Low-tech allows for sloppy plots
I remember reading a story about 15 years ago saying that the rise of technology had doomed good TV. Of course that’s utterly untrue and we’ve seen the best programming ever since the turn of the millennium. But, I understand the issue. Think about it:
- If everyone has GPS, what about those stories where people get lost?
- If everyone has a phone, no one will “just miss” anyone.
- In a day when everyone has internet, then nothing will ever be misremembered.
And it is just this sort of thinking that makes it easy to set stories in the 1980s. Although we thought back then that we were high-tech, we hadn’t seen anything yet. By setting a program in the 1980s you can take advantage of a time when no one could get instant information. All those plots that worked so well back then are still in play.
Because there were no cell phones then, people communicated face-to-face, which makes better drama. If you didn’t see someone, chances are you couldn’t reach them. Yet, it was also a time when children roamed far more freely than they do today, and were often out of reach for hours. This is the essential conceit of Stranger Things, a show that couldn’t really take place in the 21st century without big changes.
They don’t get it right anyway
The problem with a show or movie set in an earlier time period is that you need to get it right. Mad Men showed us how psychotic attention to detail could really enhance the viewing experience, yet few shows have really gotten the 1980s right. Stranger Things does, but most shows and movies set in the 1980s give their characters bad hairdos and big steel glasses and call it a day. They don’t capture the tone, and they’re usually way too sloppy in their treatment of the everyday stuff of our lives.
For example, take ABC’s The Goldbergs, a show that freely admits it gets the 80s wrong. The show’s creator, who bases most of the plots on his own life, says that mixing songs and tech from the entire decade together gives you a feeling of nostalgia. It’s not that you remember things perfectly, you sort of mush it all up. That’s what he says, anyway.
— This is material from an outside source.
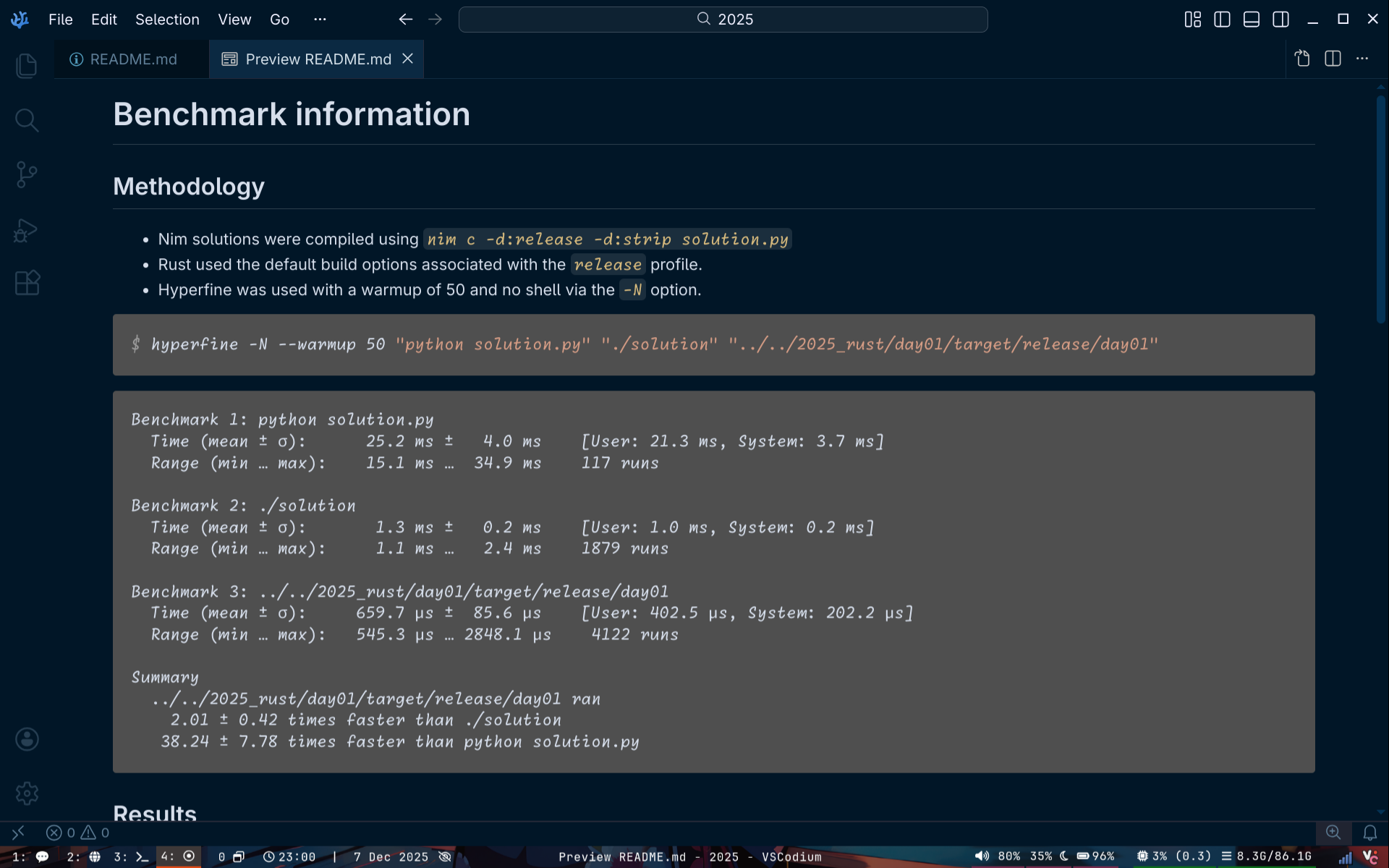The width and height of the screenshot is (1389, 868).
Task: Close the Preview README.md tab
Action: 408,59
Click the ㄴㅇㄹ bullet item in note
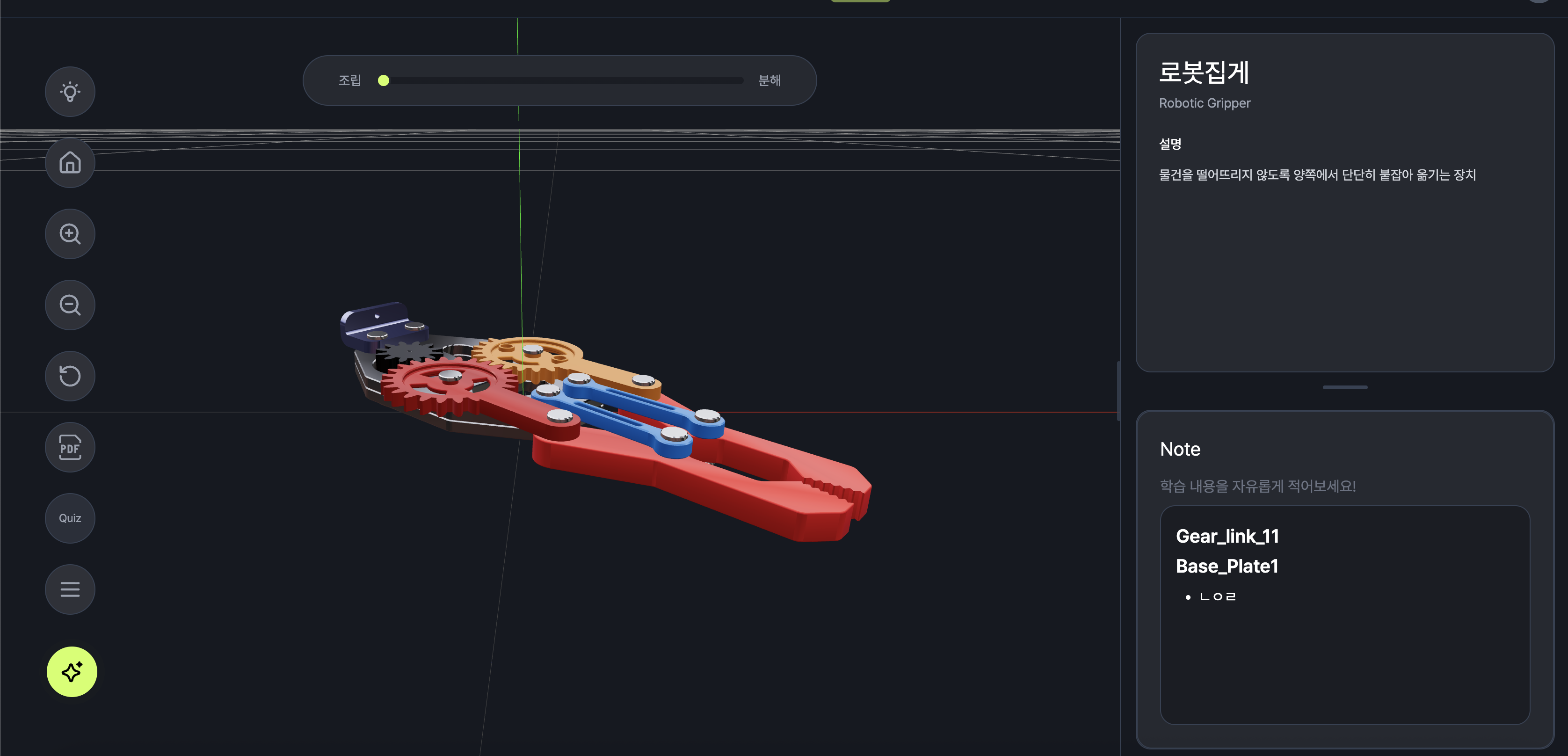Screen dimensions: 1568x756 point(1217,596)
Not that The Goldbergs broke new ground there. A generation ago, even before the 80s, Happy Days did the same thing. That was one of the top shows of the 70s and while it purported to take place sometime between 1955 and 1962, the characters, attitudes, and settings looked just as much like 1977 as they did like 1957. People just accepted it.
Nostalgia is fun and all…
But realistically, the 1980s weren’t the best time in history. Neither were the 1950s or any other time. Each time is good and bad in its own way, with regular folks just trying to make it through. The best movies and TV shows give us universal messages, without relying on dated tropes or technological touchstones. You don’t need to set your show in the 80s to get that. You just need good writing.